Studies have shown a link between the nervous system and the immune system, and chiropractic should be a part of your health routine—but there are some other natural methods you can employ to boost your immune system during the colder months and hopefully stave off a cold or the flu.
You’ve heard it before and you’ll hear it again: Quality sleep is critical for good health! While the right amount of sleep for each person varies, aim for at least seven hours of high quality sleep each night. When you pull late nights or sleep fitfully on a regular basis, you actually weaken your immune system. In fact, studies have revealed that three nights of low quality sleep can drop your immune system function by 60 percent. Create an optimal sleeping environment: put your phone or alarm clock at least 3 feet away from your body, keep TVs and other screens out of the room and set the nighttime temperature between 60 and 68 degrees Fahrenheit.

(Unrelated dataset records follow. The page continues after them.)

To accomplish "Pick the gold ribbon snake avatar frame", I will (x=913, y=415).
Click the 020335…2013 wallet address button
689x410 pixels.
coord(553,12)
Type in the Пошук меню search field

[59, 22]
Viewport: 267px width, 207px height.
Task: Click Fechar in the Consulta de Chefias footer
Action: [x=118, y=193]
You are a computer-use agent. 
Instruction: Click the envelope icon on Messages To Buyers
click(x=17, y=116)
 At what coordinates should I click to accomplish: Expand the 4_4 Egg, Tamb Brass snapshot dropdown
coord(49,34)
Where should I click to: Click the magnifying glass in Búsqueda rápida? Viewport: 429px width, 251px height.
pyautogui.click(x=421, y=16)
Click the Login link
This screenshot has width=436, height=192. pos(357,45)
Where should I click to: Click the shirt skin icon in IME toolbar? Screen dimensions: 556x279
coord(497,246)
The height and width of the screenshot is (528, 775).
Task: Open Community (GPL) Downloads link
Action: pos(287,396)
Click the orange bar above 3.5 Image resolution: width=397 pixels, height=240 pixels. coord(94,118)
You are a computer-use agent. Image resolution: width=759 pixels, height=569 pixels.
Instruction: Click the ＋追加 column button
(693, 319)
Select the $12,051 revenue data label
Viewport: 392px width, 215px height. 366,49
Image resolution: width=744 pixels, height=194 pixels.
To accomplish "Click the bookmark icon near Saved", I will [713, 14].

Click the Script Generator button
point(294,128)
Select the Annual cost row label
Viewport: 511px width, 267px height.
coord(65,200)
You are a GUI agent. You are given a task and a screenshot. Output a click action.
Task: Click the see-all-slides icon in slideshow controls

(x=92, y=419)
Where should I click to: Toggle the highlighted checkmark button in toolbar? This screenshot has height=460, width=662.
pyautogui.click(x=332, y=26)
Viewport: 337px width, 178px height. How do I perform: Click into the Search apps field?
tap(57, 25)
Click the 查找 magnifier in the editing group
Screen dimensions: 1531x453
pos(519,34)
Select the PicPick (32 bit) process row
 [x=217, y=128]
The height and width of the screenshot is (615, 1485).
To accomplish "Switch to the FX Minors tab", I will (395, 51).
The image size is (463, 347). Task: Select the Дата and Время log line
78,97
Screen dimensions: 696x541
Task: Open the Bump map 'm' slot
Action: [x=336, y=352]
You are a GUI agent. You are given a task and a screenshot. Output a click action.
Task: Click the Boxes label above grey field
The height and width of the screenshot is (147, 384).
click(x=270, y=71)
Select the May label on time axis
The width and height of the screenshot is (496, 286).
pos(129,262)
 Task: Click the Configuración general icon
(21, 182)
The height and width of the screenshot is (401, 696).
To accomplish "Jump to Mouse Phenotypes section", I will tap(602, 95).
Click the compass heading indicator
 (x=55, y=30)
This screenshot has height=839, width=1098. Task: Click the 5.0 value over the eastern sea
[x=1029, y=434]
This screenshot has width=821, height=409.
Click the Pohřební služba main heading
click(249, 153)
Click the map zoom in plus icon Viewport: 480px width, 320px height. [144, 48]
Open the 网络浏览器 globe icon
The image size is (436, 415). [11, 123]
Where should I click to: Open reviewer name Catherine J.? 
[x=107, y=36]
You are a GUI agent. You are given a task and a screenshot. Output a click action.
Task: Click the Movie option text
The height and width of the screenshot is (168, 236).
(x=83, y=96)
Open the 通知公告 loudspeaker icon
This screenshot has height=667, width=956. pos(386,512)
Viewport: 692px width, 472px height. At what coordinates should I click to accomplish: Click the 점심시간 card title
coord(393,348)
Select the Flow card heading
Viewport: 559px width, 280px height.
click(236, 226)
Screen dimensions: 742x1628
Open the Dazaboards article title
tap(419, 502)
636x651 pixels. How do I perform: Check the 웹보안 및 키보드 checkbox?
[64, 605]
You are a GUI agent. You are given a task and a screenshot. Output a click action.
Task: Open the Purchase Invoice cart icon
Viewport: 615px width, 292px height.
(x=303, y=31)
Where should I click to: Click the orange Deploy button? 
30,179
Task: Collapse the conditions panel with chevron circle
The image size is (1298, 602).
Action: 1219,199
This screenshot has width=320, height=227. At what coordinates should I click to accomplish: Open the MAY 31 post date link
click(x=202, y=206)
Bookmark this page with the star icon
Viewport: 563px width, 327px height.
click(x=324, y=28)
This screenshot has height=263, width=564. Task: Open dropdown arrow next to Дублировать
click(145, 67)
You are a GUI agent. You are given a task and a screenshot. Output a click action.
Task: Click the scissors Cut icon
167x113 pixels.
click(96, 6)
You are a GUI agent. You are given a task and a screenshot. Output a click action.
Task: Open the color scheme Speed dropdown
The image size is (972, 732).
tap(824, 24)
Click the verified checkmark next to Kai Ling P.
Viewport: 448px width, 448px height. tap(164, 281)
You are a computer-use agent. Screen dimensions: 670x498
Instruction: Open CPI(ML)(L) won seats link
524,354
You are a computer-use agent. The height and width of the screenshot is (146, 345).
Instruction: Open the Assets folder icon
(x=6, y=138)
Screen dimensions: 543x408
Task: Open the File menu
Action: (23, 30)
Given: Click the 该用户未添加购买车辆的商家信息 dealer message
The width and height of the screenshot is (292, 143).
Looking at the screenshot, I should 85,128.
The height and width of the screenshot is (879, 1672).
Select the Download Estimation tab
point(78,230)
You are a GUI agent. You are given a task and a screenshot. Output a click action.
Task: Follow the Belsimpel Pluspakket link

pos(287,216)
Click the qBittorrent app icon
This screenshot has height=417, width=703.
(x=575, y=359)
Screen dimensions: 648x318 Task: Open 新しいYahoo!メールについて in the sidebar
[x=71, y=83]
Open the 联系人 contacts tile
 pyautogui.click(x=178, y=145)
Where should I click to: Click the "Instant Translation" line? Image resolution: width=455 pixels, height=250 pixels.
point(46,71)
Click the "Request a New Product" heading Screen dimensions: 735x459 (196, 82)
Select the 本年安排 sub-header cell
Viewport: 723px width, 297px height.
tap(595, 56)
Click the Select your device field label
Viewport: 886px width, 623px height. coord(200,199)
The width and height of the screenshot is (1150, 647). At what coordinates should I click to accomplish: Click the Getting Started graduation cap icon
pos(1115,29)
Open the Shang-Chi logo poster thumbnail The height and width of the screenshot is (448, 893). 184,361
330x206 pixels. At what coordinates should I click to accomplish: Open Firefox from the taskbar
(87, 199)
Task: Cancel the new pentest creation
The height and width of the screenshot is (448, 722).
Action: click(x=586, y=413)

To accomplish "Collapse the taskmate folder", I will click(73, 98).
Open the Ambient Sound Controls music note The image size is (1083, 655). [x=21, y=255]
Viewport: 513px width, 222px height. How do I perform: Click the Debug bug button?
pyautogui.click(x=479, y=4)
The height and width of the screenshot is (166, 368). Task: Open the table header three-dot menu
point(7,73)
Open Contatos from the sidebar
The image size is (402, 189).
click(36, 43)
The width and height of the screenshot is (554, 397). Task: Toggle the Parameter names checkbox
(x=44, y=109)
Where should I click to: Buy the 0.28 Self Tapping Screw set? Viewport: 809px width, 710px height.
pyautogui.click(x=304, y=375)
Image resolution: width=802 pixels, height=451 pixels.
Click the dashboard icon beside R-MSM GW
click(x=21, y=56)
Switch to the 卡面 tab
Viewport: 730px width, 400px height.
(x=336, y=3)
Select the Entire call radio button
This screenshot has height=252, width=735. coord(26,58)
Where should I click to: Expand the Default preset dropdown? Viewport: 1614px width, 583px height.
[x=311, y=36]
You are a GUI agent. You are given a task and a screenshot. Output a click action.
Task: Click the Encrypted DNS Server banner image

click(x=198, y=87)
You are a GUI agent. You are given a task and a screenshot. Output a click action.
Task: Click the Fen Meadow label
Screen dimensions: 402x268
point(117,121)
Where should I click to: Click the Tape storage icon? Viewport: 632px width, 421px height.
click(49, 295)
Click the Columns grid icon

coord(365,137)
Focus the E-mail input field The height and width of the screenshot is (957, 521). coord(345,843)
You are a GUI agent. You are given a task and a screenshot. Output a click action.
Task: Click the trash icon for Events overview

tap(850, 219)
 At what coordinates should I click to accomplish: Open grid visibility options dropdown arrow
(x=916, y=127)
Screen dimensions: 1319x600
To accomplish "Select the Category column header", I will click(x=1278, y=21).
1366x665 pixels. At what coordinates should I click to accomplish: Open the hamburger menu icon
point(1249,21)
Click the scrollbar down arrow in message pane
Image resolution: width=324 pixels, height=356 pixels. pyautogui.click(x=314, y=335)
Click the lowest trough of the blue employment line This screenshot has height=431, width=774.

Or sing aloud to a blasting radio or schedule an evening out with friends—whatever you do to relieve stress! Chronic stress is just plain bad for your body—and that includes your immune system. The Mayo Clinic states that the stress hormone, cortisol, changes immune system responses, and the American Psychological Association has an entire field, psychoneuroimmunology, devoted to learning more about the link between the mind and health. Make sure you are regularly relieving stress; if you’re dealing with chronic stress, seek out further recommendations from a wellness care provider.
Move your body
The cold and cozy months of the year might inspire you to curl up and hibernate, but studies show that remaining active can prevent you from being under the weather. In 2006, The American Journal of Medicine published a study that found that moderate-intensity exercise on a regular basis resulted in fewer upper respiratory tract infections and other infections in participants. Take a brisk walk in the evening, hit the gym in the morning or find a regimen of at-home exercises to do. The extra time and effort now will help prevent time wasted on the couch with a pile of tissues!
Dose of D
We don’t want to be a broken record, but please pay attention to your vitamin D intake! Research has shown a link between weakened immune response and vitamin D deficiencies. While it can be harder to get vitamin D in the fall and winter (its natural source is the sun), you can get your dose of D from egg yolks, beef, Swiss cheese, fatty fish and shiitake mushrooms, full-spectrum light therapy and trusted supplements.
Ditch the sugar
Sugar has been catching a lot of flak lately, but there’s good cause for concern and one of them is immune suppression—and this isn’t new. Four decades ago, a study was published by researchers from Loma Linda University, which demonstrated a change in the white blood cells’ ability to kill germs after participants consumed a large amount of sugar. In addition, further research links sugar to inflammation, and this includes white breads and pastas which quickly break down into sugar in the body.